Scraping public data from a website probably isn’t hacking, says court

Scraping data from a website likely doesn’t violate anti-hacking laws as long as the data is public, a US court has concluded. Yesterday, the Ninth Circuit Court of Appeals said LinkedIn probably couldn’t tell an analytics company to stop pulling profile information from its platform. LinkedIn had sent the company, HiQ, a cease-and-desist letter — which has been enough to declare companies “unauthorized” in earlier cases. Here, however, the court ruled that LinkedIn couldn’t use anti-hacking rules to control how HiQ used the data.

As University of California, Berkeley professor and computer law expert Orin Kerr lays out, this seemingly limits one section of the Computer Fraud and Abuse Act (CFAA). The CFAA prohibits accessing a computer “without authorization.” It was conceived as a way to punish hacking in the 1980s, but it’s frequently used against companies that access social media website data. Facebook, for instance, stopped a company called Power Ventures from automatically aggregating social media posts with users’ permission.

Yesterday’s ruling distinguished between how Facebook and LinkedIn guard their data.
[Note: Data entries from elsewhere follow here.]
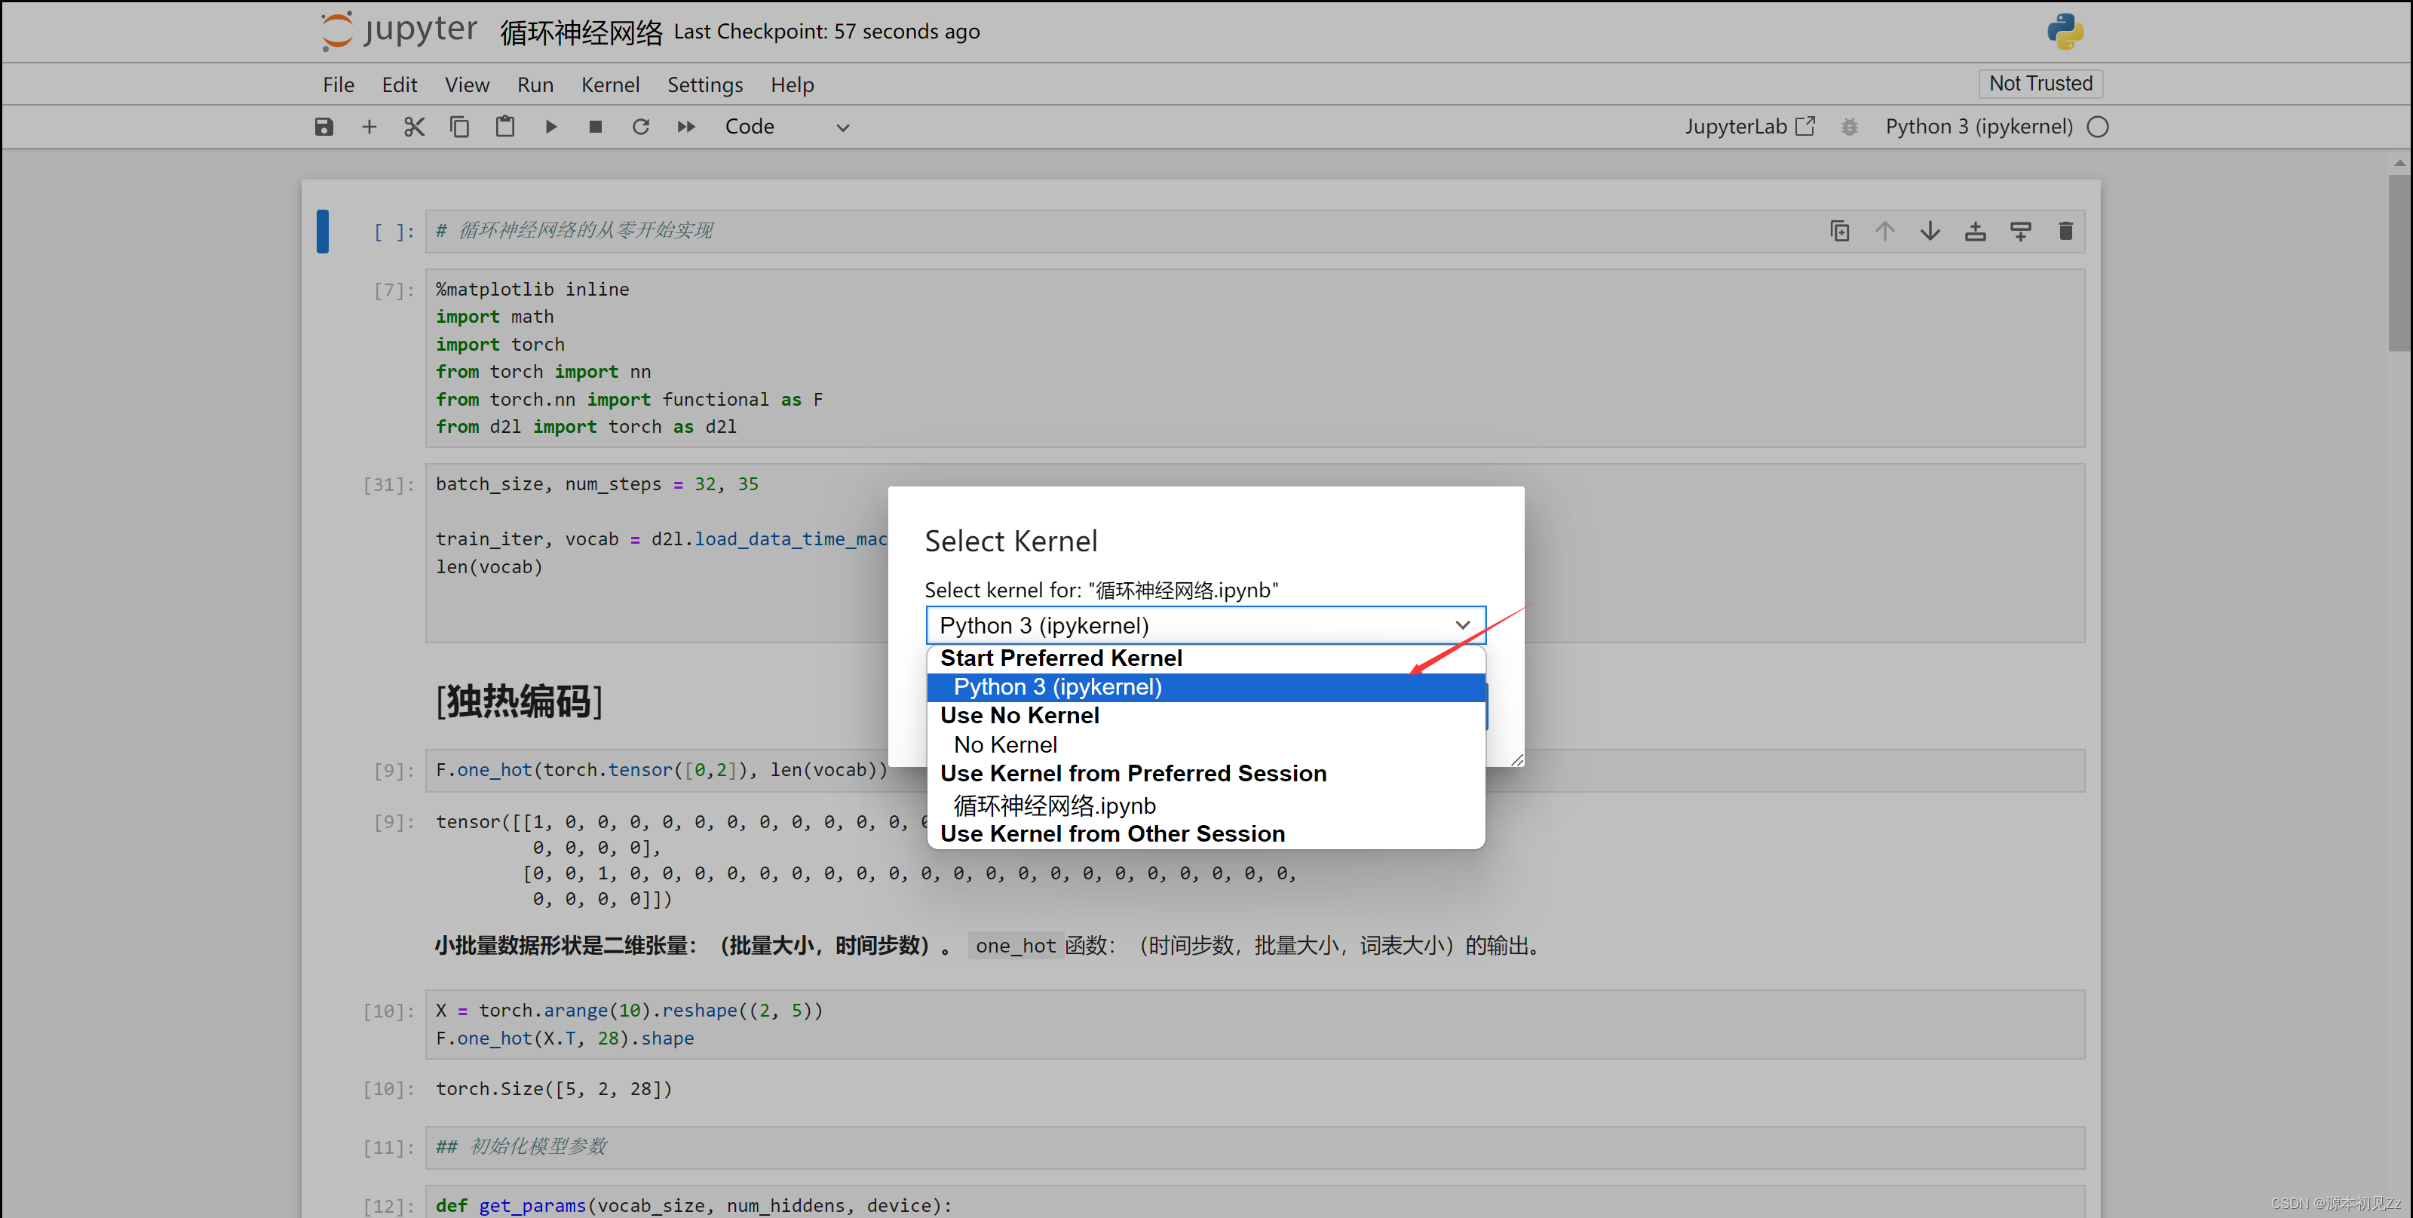Image resolution: width=2413 pixels, height=1218 pixels.
Task: Insert a new cell with plus icon
Action: [369, 126]
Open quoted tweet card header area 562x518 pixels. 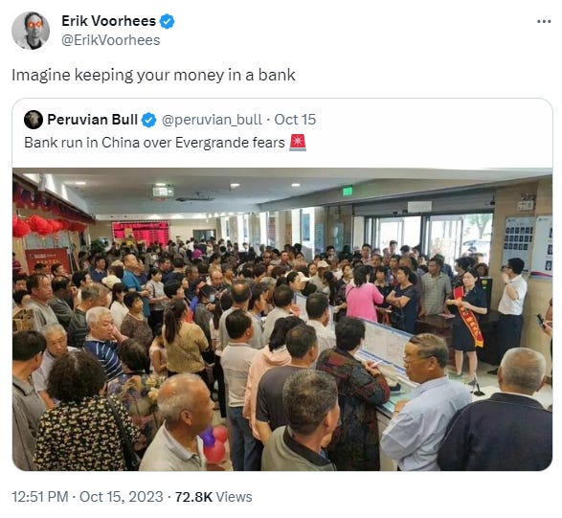point(282,133)
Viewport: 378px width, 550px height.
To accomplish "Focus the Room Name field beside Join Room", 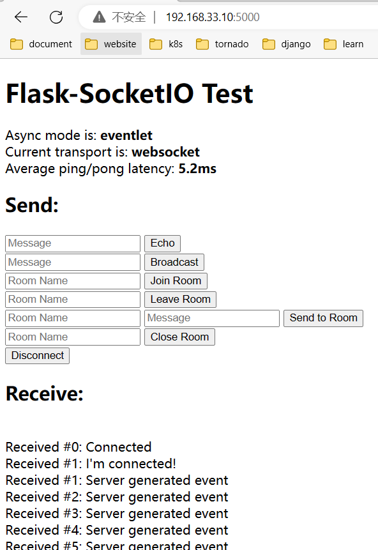I will click(x=72, y=280).
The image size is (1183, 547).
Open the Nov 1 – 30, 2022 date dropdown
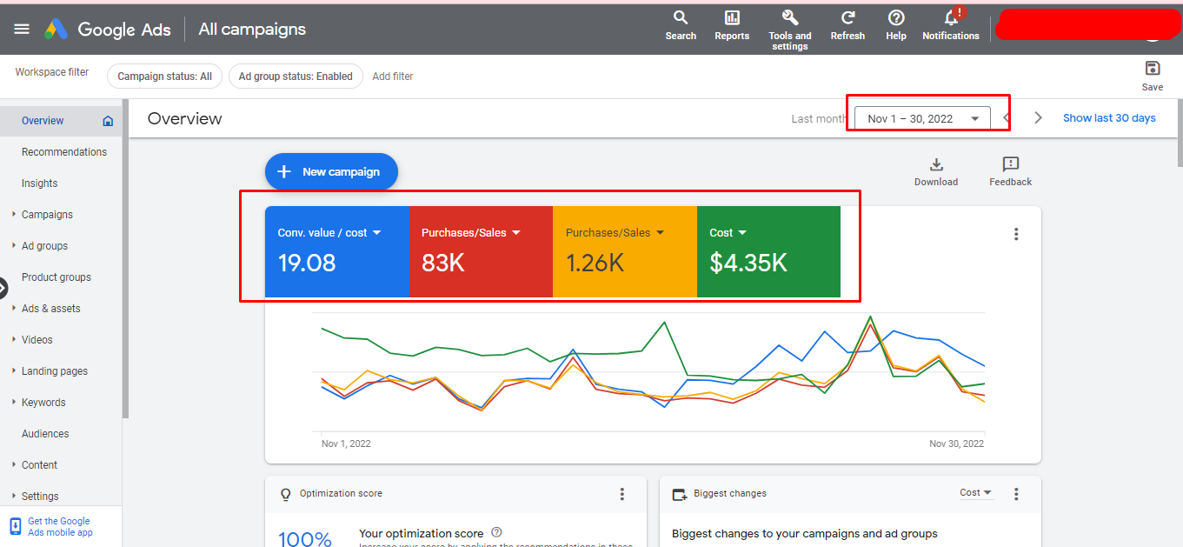[x=922, y=119]
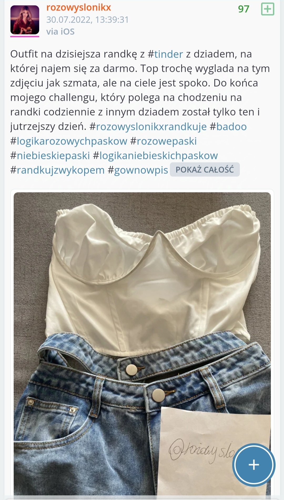Open the #logikaniebieskichpaskow tag
The height and width of the screenshot is (500, 284).
point(155,156)
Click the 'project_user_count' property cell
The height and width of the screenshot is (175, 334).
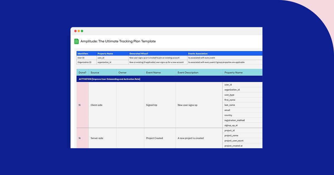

Facebook “tried to limit and control access to its website,” requiring users to log in with a username and password. But “the data HiQ was scraping was available to anyone with a web browser.” Therefore, LinkedIn couldn’t specifically order HiQ to stop accessing this publicly available information under the CFAA.

Many civil liberties advocates opposed the Power Ventures decision, and as Techdirt’s Mike Masnick writes, the court is drawing a pretty fine line between Facebook and LinkedIn. Facebook’s data might have been password-protected, but users were freely granting account access to Power Ventures. It seems plausible to call this access “authorized” as well — but the LinkedIn ruling disagrees with that logic.

The court also says LinkedIn could still potentially claim other violations, including copyright infringement — this is just a preliminary ruling on specific issues. But ruling out CFAA charges is a big deal, because the CFAA can be broadly weaponized against anybody who uses a computer in a way a company or government disagrees with. Kerr calls the ruling a “critical limit” on the law’s interpretation.

As Stanford Internet Observatory director Alex Stamos pointed out on Twitter, this comes with trade-offs. “Cease and desist letters followed by civil action or criminal CFAA referrals are one of the few legal tools available to large providers looking to stop spammers or scrapers,” Stamos wrote. Now, that option appears much less viable. That’s annoying in the case of spammers, but it also raises privacy questions at a point when companies are using big public data sets to train tools like facial recognition algorithms. Even so, Stamos reiterated that he agreed with the court’s decision.